Not that Gibson, as director, is doing anything very different to what he's always done. Hacksaw Ridge is a story of religious faith under pressure, and of imperturbable heroism in the face of extreme violence. Gibson's telling of the real-life story of Desmond Doss, who refused to handle firearms but served heroically as a combat medic in the US army in the Pacific in World War Two, harks back to themes in a number of Gibson's previous films, not least The Passion of the Christ and We Were Soldiers (which he starred in but didn't direct).   

The combat scenes of the battle for Okinawa in 1945 are rendered in horrific, hyper-real intensity, and you get a good idea of what you're in for from the opening sequence, which is a slowed-down montage of soldiers being shot, burned and blown up. However, you get an hour's respite from the really gruesome stuff, as Gibson prepares the ground by introducing us to Doss's almost Waltons-style home life back in Lynchburg, Virginia.

Andrew Garfield is impeccably cast as Doss, bringing a glow of simple sincerity to the role of a devout Seventh-Day Adventist whose upbringing has seared the message Thou Shalt Not Kill into his soul like a branding iron smacking into a sirloin steak. In earlier days, the part might have been a shoo-in for James Stewart or Gary Cooper, and Gibson's harking back to a simpler time of robust moral certainties is surely not accidental.

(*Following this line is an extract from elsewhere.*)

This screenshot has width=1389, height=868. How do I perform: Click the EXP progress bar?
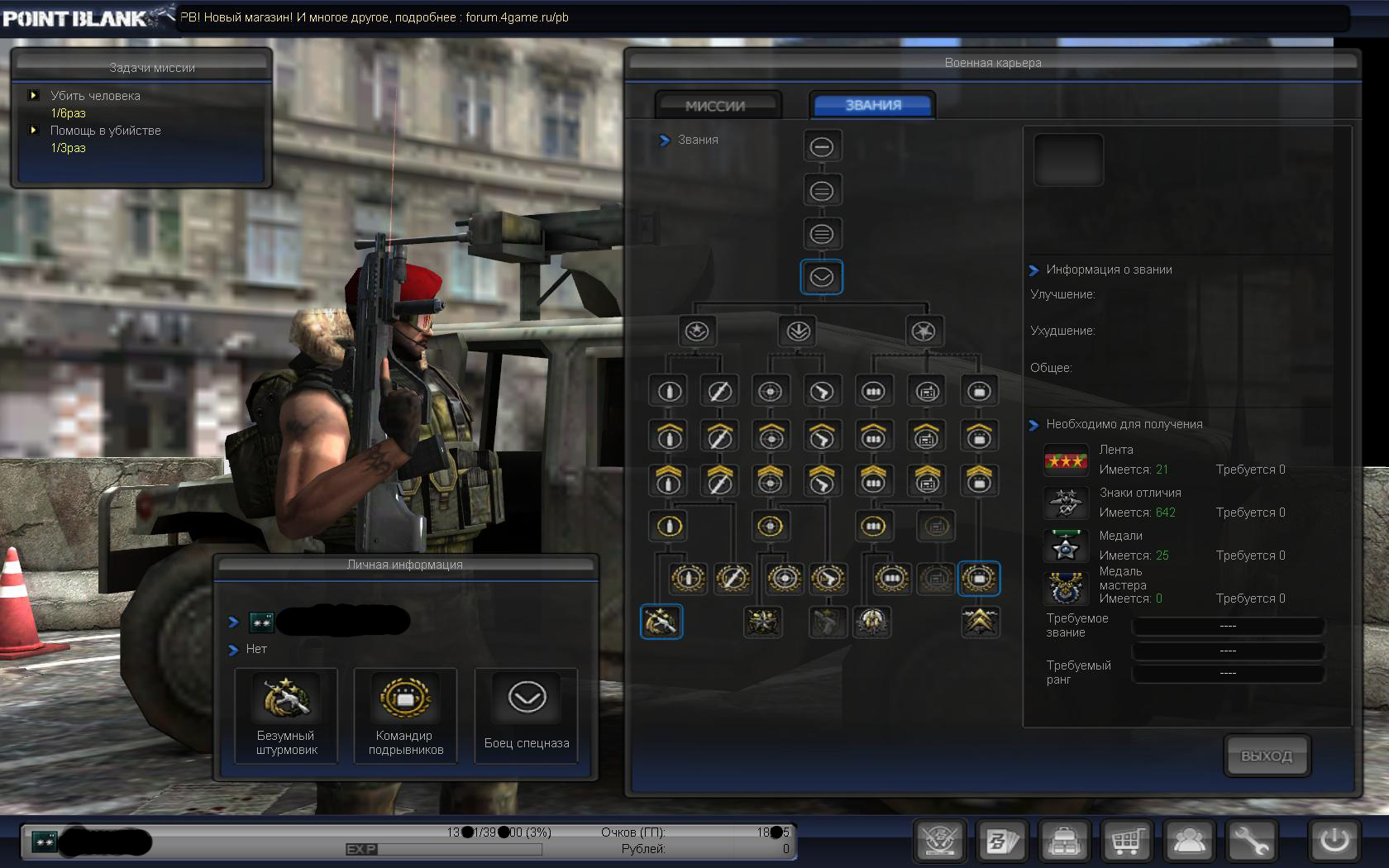tap(459, 849)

Doss's father, Tom (a haggard-looking Hugo Weaving), has been left twisted and broken by his experiences on the Western Front in the Great War. He mopes miserably over the graves of the friends who were killed alongside him, and lapses into drunken rages. His son is haunted by flashbacks to the occasion when he had to threaten his dad with his own gun after he'd been pointing it at his mother (Rachel Griffiths). Nor was the message of the occasion when he nearly killed his younger brother by playfully hitting him with a brick lost on him.

Even though it means leaving his best girl Dorothy back home (she's played with radiant, albeit one-dimensional, pulchritude by Teresa Palmer, pictured above), Desmond feels patriotically compelled to join up. But the Army can't get its head round the idea of a mustard-keen soldier who refuses to pick up a rifle (they call him a conscientious objector, but he calls himself a conscientious cooperator). Desmond is scorned, ridiculed and beaten up by his comrades, so much so that even his CO Captain Glover and gruff Sergeant Howell (Vince Vaughn, above left) start to take pity on him.

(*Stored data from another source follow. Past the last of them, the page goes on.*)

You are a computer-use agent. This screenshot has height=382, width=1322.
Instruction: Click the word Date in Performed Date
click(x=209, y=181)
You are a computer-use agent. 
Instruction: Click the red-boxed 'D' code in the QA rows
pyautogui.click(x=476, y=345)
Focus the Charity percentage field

It's through the horrors of real-world warfare that the troops come to appreciate Doss's remarkable strengths. The battle scenes are set on the titular ridge, a slab of rock rising vertically which the soldiers have to scale with cargo nets, as blood from the previous waves of massacred Americans drips down on them. In a wasteland of rocks and smouldering shell-holes, the Japanese are pitiless opponents, bayoneting wounded Americans and pulling such stunts as pretending to surrender and then throwing hidden grenades at their captors. The Americans have to blow up their bunkers and tunnels with explosives and burn the defenders out with flame-throwers (below, Sam Worthington as Captain Glover).

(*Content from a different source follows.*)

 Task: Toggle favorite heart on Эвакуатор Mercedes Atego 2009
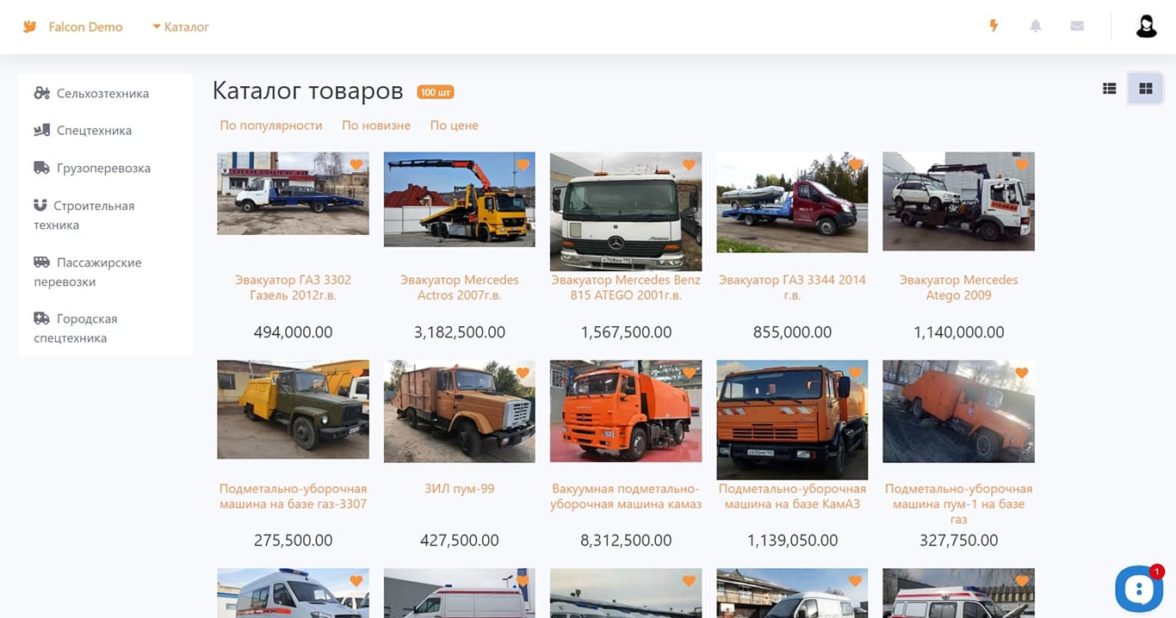tap(1022, 164)
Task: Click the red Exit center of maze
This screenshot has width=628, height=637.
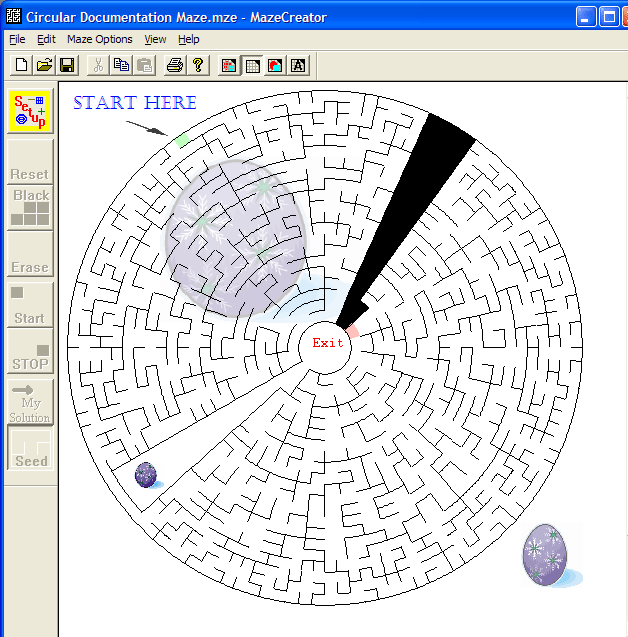Action: click(327, 343)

Amidst all this, Doss stoically goes about his work of treating casualties and helping them off the ridge. The real-life Doss was credited with saving 75 wounded men, and apparently he really did walk through the middle of artillery barrages and storms of machine-gun bullets to do it. There's a moment when Doss himself is finally rescued and lowered down on a sling, and hangs in space as though en route to a celestial Paradise.

Gibson's film is clean, sober and shot through with a respectful piety, but somehow this scarcely believable story manages to feel a little flat and somewhat predictable. Maybe it's because Doss, despite his heroics, arrives as a fully-formed character who doesn't change or develop over the 140-minute running time. He doesn't experience an instant of doubt ("God, what do you want of me?" he asks in the midst of the mayhem, and is promptly answered by a wounded man yelling for help), which makes him quite difficult to identify with for us more feeble and timorous mortals.